There's a void at the center of the movie, a lack of motivation of any kind. To make up for this the story tries to distract us with cool sights (like a lake that turns everything that touches the water into gold) and neat ideas (like Eustace getting turned into a dragon so we don't have to listen to him constantly complain). There are plenty of cool things going on, but they're all stitch on to a threadbare story that doesn't really go anywhere. "We have to find the seven lords, and to do that we have to collect their seven magical swords which also had never been mentioned before now but apparently are critical to the functioning of Narnia. Okay, anything else you want to retcon in while we're at it?" It just doesn't work.

But, again, this isn't really the fault of the movie; this threadbare plot was in the book, too. It's part of the reason why I barely remember anything about this story: it's just not interesting. While the other books from the series easily stuck in my head, this novel felt like padding, a bit of a diversion before the next tome came out. A few interesting ideas the author wanted to explore but not enough to really carry a full adventure. The movies, going in order and adapting each of the novels in turn, had to tackle this story but there's not a lot that could be done with a tome this tedious.

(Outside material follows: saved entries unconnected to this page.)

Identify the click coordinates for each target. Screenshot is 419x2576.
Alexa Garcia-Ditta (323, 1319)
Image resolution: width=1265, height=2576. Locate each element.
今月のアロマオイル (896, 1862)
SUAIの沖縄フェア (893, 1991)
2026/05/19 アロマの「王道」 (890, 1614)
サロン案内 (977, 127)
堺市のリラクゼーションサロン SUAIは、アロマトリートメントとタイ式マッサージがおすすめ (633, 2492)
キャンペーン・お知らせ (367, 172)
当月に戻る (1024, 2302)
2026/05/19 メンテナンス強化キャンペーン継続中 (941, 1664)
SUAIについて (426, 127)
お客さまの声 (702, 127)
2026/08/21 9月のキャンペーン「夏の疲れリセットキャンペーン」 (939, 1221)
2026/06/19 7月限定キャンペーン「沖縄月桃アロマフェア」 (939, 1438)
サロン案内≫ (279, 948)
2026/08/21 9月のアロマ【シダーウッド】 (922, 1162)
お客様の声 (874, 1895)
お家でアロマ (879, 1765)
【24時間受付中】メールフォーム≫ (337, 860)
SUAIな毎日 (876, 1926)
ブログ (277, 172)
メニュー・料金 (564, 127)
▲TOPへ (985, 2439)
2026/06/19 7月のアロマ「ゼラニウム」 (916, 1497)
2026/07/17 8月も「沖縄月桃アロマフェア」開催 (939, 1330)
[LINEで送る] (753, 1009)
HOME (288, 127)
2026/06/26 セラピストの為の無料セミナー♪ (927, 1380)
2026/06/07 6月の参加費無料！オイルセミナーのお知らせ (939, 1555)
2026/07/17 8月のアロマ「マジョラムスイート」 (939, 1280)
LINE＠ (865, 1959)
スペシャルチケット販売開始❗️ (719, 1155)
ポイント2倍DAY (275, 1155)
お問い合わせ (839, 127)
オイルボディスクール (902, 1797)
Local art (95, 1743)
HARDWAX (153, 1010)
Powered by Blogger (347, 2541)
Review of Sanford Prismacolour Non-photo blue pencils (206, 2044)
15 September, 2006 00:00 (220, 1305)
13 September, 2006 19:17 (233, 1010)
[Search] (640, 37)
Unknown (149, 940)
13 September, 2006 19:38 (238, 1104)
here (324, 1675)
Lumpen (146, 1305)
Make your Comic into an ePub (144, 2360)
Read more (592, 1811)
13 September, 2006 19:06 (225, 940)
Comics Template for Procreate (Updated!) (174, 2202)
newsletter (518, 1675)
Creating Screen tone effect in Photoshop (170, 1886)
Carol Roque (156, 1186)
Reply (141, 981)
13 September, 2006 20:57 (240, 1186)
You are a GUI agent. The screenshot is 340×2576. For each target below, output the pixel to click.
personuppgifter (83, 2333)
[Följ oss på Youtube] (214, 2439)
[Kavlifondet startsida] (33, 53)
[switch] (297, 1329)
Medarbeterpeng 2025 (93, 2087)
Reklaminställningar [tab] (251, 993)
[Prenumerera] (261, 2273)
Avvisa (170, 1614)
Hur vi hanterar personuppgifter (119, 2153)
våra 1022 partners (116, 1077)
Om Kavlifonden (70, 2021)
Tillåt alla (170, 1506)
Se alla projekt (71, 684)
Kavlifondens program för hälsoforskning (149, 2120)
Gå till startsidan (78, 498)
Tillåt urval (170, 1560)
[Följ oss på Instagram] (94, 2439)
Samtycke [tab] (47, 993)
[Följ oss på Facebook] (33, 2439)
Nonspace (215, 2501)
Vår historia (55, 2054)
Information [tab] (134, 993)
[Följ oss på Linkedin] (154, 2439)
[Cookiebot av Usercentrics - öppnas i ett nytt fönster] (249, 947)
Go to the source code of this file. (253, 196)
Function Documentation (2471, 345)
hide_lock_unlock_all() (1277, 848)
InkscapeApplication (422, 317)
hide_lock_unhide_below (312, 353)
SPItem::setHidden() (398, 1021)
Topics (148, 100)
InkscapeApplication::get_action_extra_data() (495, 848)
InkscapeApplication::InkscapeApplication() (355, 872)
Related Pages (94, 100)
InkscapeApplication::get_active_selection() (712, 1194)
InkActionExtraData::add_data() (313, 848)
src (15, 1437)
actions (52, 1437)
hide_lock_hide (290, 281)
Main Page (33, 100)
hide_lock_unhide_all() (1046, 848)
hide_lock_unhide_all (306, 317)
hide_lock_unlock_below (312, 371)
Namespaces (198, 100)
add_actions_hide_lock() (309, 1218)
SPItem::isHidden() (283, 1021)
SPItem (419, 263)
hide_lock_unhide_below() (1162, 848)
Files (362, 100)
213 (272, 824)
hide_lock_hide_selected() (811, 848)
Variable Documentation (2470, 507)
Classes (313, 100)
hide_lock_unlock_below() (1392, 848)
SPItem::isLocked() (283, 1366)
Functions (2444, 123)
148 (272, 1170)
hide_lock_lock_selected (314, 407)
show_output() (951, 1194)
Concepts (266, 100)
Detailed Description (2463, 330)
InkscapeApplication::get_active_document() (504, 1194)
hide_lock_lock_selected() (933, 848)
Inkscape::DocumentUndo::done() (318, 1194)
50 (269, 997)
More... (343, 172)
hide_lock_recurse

Of course, some blame can be laid at the feet of the production team because they were devout in their idea that they had to adapt the novel faithfully. This gets back to a point I raise when talking about Lion, et al where the production team was clearly trying to ape the style of Peter's Jackson's Lord of the Rings movies, a trilogy of films that tried very hard to adapt every page of their books to the screen, minute-by-minute (especially if you watch the Extended Editions). The producers of Narnia wanted to do the same thing thinking this is what audiences expected: truly faithful adaptations that didn't take any liberties and made every page live on the screen.

That doesn't always work, though, as not every novel is worth adapting to the screen, one-to-one. Stories on the page are different than those told in live action, but (especially after Lord of the Rings) there was an expectation that novels would be adapted exactly. It's a "damned if you do, damned if you don't" proposition because the producers could either make the movie faithful and potentially make a boring film (as they did here), or they could take liberties and quite possibly alienate the core base of Narnia fans. I understand the impulse, the reason the film was made this way, but that doesn't make it forgivable.

It's tragic, too, because it's plain that a lot of care went into the production. The special effects are even better here than in the previous films (just wait for Azlan to show up because the SFX team really got the fine hairs and fur of the lion just right). Not everything is perfect -- Dragon-Eustace is pretty hideous -- but overall the effects, sets, and design are all top notch. This is paired with even better acting from the three leads, meaning that every part of this production, outside the story, was fantastic. This easily could have been the best of the trilogy... if only they could have done something interesting with the story.

Instead we have a wonderful team putting their hearts and souls into a story I struggled to pay attention to. I wanted to like Voyage of the Dawn Treader since it's the third film in a series that was showing great signs of life, and also because it's the final film in the series (since Walden lost the license to the films soon after), but sadly the series ends on a poor note, a final film that fails to cap the trilogy in a satisfying way.